Here’s How to Succeed with Securing Enterprise Data for Hundreds of Applications in Non-Production
Another week, another massive breach. This one has my personal data along with millions of others. We all realize the challenges with securing our data. Recent research demonstrates that it is not enough to anonymize a subset of the demographics for individuals. It’s now common knowledge that one someone’s identity can be inferred using just a few pieces of real information, such as date of birth and postal code. But to top it all off, the digital universe of data continues to grow exponentially every year.
Data in non-production environments represents a significant percentage of total enterprise data volume, and it also carries more risk than production environments because of the number of direct internal users. However, there are a number of ways enterprise teams can reduce their data risk footprint and achieve high-scale data transformation in their non-prod environments in the world of test data management (TDM).
Removing Real Data From Non-Production at Scale is Hard
A company could easily have hundreds of schemas/applications, 500,000+ objects, and millions of columns. But when they think about removing real data from non-production environments, they’ll start with a handful of applications, spending on average $1 million just to secure 15-20 applications. So the question becomes, how can you succeed with your data security objectives in non-prod environments?
In the words of one customer, “All we’re doing is throwing people at this problem, and we’re not succeeding anymore than we did last year.”
Here are 4 best practices to integrate data security to test data management at scale:
1. Policy-Based Data Masking
Abstract how you transform data from how you read and write data. The policy can be based on regulations, such as the GDPR, HIPAA, LGPD, or customized for your company. The policy should indicate what is sensitive, and how the data should be protected – regardless of the data source type or data residency. In other words, if you have multiple environments across data centers in disparate locations, there must be consistency across each and every one of those data sets. How you read and write from data sources should be separate from how you change the data. The lack of a data source agnostic solution makes it incredibly difficult to secure data consistently with integrity for a heterogeneous data topology successfully.
2. Transformations Hinged on Data Instances
Initially, teams write masking algorithms fixed for a data instance such as first names, addresses, and national identifiers. But the moment the data you want to use for your test environment changes, it becomes an effort in which you have to restart. Instead, write a transformation for strings/char data types, numeric data types, object data types, and date data types. Then set the transformation input to what you want your target data set to be – whether it’s double byte Japanese or single byte German first names. Your algorithm should take care of the security of the data and distribute what you want the end result to be randomly and consistently with performance.
3. Deterministic Masking
Establish the output based on the input. Integrated data sets are the gold standard in test data environments. Whatever algorithms or scripts you’re writing, ensure they end up with the same output based on the input. The same is true with data of birth; if you’re going to keep someone’s age the same, make sure the algorithm ensures the person’s age is the same because data has value. That way, you get an output that is consistent based on your input. When you’re able to do that, that means the same Jennifer in Hong Kong, New York, AWS or on-prem will always end up as Mary, consistently across all data sets, sources, and environments.
4. Virtualization > Subsetting
Subsetting allows for volume reduction. While it’s feasible to achieve subsetting in small volumes of data sets, such as a dozen or so applications, you’ll end up with having a programming effort that’ll take weeks for each target application. Then multiply that effort with hundreds of applications, and it becomes clear how hard subsetting is in real life.
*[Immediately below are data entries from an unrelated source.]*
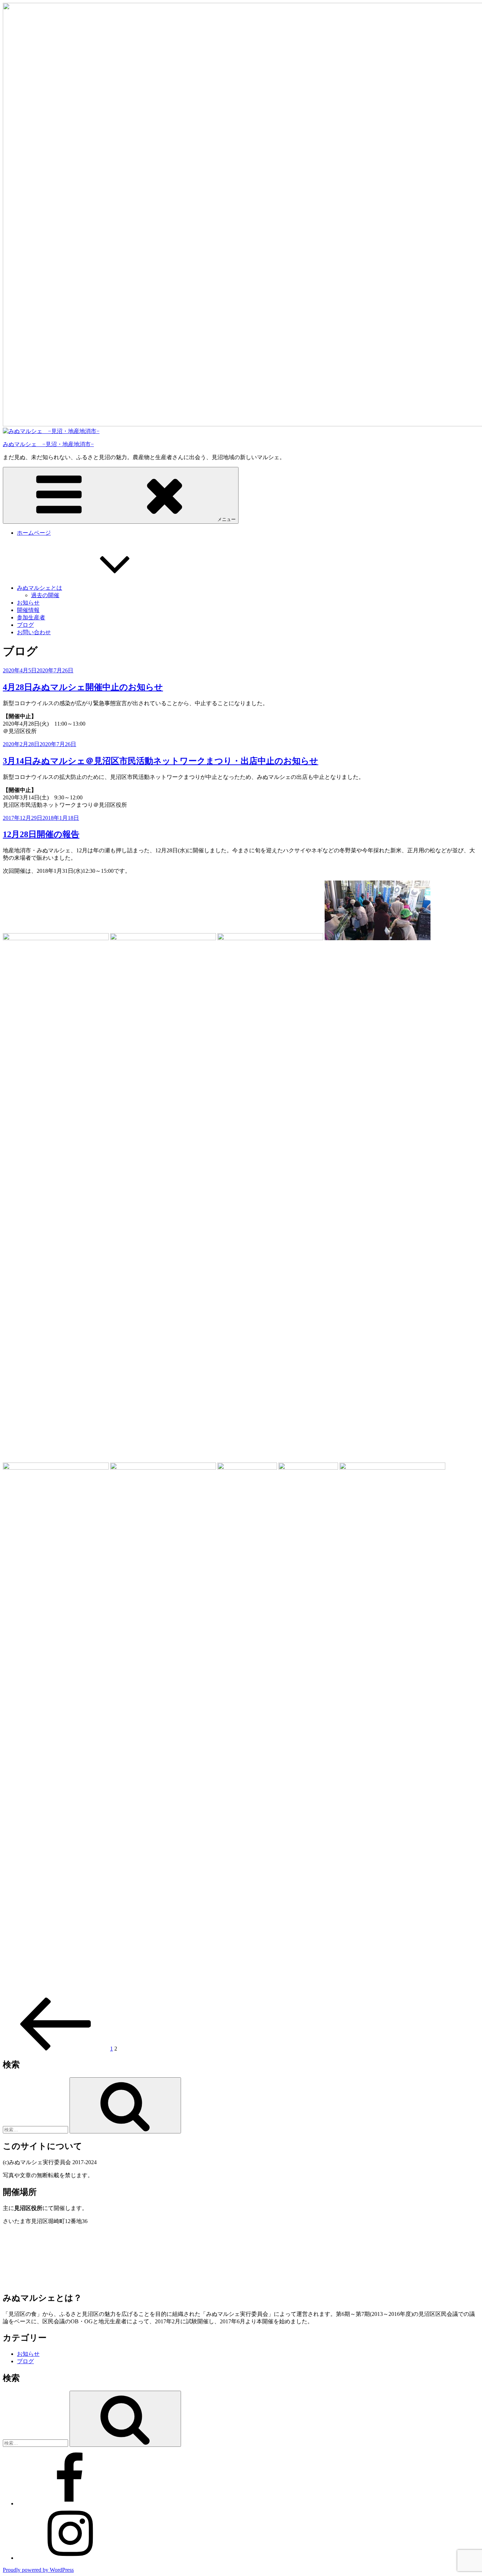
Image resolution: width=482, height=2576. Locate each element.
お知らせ (28, 603)
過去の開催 (45, 595)
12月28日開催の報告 (41, 834)
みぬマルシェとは (39, 588)
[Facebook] (70, 2503)
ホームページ (34, 533)
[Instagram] (70, 2558)
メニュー (226, 519)
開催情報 (28, 610)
Instead, virtualize your data to deliver terabytes of data in minutes using tiny quantities of storage. Combining virtualization with data masking provides the best of both worlds. The data is delivered in minutes without the storage cost, already secured.
The Future of Test Data Management
There has been an explosion of new data sources in the last decade. We have seen a big shift from commercial OLTP databases to open source data sources with commercial support. Then the public cloud providers have changed how these data sources are used and managed. The latest real-time, event-based data sources, such as Kafka/Confluent, continue to push the envelope about our expectations on how we process data, what we call a database, and how much data we can process in real-time.
Non-production databases tend to be in the forefront of this movement since the new development and testing takes place there. We expect the enterprise data sources which contain the most sensitive data such as PII, PHI, and PCI to still be in an OLTP and mainframe environments on a commercial and open source licensing models – whether on-prem or on the cloud. These are still the environments which source the data for large BI/OLAP environments. However, the expansion of real-time data, and the focus on APIs has really taken root. Having said that, we expect the TDM market to shift from the database to network and manage security of that data on API end-points as well as Kafka topics.